Artigo publicado como integrante do CQC de Inovação e Tecnologia
A meta de 1000 startups no Espírito Santo é simbólica e estratégica, colocando o estado entre os maiores pólos de inovação do país e representa a maturação da economia. O número revela um ambiente favorável à inovação, com capital humano, conhecimento tecnológico, investimento e integração entre empresas, governo e academia.
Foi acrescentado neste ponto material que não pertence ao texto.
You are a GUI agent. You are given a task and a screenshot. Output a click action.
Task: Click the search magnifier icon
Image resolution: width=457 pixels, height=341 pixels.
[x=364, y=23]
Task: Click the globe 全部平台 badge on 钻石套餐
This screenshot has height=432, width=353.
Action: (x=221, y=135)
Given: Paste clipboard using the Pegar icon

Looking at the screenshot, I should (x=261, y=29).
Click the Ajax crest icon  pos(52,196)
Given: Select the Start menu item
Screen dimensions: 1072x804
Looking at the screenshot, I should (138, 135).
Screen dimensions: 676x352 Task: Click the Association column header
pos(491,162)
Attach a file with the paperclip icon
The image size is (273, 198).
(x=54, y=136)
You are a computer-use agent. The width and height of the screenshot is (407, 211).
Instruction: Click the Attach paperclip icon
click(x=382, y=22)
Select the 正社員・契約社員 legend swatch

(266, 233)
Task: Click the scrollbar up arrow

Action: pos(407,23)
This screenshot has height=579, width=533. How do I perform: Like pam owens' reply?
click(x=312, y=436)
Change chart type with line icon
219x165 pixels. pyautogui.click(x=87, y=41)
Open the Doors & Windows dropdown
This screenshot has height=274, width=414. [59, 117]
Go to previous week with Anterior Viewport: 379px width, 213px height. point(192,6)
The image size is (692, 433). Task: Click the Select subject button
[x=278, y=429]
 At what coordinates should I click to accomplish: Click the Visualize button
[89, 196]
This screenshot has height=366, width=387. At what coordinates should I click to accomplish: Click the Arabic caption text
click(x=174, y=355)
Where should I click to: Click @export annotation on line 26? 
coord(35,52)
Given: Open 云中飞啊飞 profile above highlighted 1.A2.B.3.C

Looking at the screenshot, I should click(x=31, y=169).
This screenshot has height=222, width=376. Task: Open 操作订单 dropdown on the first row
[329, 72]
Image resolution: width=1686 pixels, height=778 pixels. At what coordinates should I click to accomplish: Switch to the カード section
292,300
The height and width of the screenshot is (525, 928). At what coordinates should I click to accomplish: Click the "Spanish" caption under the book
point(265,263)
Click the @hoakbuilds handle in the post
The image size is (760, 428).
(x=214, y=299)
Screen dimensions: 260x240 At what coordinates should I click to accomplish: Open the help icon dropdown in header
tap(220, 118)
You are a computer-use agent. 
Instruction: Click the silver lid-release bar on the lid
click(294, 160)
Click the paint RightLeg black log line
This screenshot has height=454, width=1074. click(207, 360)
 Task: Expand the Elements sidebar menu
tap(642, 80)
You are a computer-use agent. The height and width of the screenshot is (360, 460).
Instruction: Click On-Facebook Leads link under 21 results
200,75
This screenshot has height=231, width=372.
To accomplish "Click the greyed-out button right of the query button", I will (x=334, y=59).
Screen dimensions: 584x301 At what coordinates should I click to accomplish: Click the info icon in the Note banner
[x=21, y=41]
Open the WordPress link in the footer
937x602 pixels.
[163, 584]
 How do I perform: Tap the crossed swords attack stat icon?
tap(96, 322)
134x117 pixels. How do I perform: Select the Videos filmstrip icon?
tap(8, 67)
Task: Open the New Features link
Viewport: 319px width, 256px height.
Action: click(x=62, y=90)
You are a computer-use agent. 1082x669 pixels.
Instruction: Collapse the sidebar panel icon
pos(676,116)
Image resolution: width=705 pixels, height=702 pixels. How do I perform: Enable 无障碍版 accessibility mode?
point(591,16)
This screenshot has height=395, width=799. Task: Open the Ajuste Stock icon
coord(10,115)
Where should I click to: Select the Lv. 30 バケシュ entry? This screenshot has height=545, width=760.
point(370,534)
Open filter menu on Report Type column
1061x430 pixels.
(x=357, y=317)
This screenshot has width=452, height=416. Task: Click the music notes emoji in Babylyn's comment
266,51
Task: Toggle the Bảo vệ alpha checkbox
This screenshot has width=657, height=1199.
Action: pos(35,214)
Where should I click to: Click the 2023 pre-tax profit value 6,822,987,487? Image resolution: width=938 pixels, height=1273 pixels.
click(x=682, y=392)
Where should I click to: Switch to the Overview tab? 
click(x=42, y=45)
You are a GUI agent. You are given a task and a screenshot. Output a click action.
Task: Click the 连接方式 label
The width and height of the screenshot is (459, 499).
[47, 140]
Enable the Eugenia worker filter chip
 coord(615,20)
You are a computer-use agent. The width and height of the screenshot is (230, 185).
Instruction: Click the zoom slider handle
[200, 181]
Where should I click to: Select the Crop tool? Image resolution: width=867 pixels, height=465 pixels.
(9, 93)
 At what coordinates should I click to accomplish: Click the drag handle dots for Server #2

Em 2019, a MCI (Mobilização Capixaba pela Inovação), coordenada pela Findes, reuniu atores públicos e privados para fortalecer o ecossistema de inovação. Na época, com apenas 80 startups mapeadas, foram identificados gargalos, como a baixa cultura empreendedora, pouca integração entre instituições e escassez de investidores. Para enfrentar esses desafios, foram criados programas de empreendedorismo e editais de fomento. A FAPES teve papel decisivo, destinando mais de R$ 200 milhões apenas em 2024. Editais como Centelha, Spin Off, Tecnova e Parcerias Entre Startups impulsionaram o surgimento de novos negócios.
Programas como Ambientes Promotores de Inovação, em parceria com o Sebrae, estimularam a criação de mais de 200 negócios inovadores em todo o estado. O programa Gênesis, com foco no interior, também contribuiu para a formação de novas empresas. Em 2024, ele será ampliado para outras três microrregiões, capilarizando ainda mais o fomento à criação de novos negócios por todo o estado.
No estágio de crescimento, o destaque é o SeedES, primeiro programa de aceleração pública capixaba, que já aportou R$ 100 mil em 30 negócios inovadores e uma nova edição em 2025. Também foi lançado o Sementes do Rio Doce, que apoia até 50 projetos inovadores na região afetada pelo desastre de Mariana. Como resultado, o Espírito Santo passou de 132 startups mapeadas em 2020 pela Associação Brasileira de Startups, para 467 em 2024, registradas no Observatório Sebrae Startups, superando a meta de 400 estabelecida para 2025.
Agora, o foco deve ser consolidar um ambiente que sustente esse crescimento com menor dependência de políticas públicas. A integração entre instituições de fomento, ensino e setor produtivo será fundamental. A atuação dos investidores-anjo, ainda tímida, tende a crescer com o retorno dos primeiros empreendedores ao ecossistema como investidores. Em ambientes em desenvolvimento, esse papel costuma ser inicialmente assumido por empresários experientes que desejam diversificar seus investimentos. Porém, devem ser capacitados para entenderem as especificidades do investimento de risco e seus benefícios.
Vencendo o desafio de aumentar a quantidade e qualidade de investidores-anjo, o Espírito Santo deve atrair mais investidores institucionais para serem alternativas ao Funses 1, fundo com R$ 250 milhões provenientes do Fundo Soberano, que hoje ancora o investimento institucional em startups do estado. Completar o ciclo de capital, do anjo ao institucional, é essencial para que os recursos públicos investidos retornem como desenvolvimento socioeconômico. O Espírito Santo está pronto para transformar negócios inovadores em motores de uma nova economia.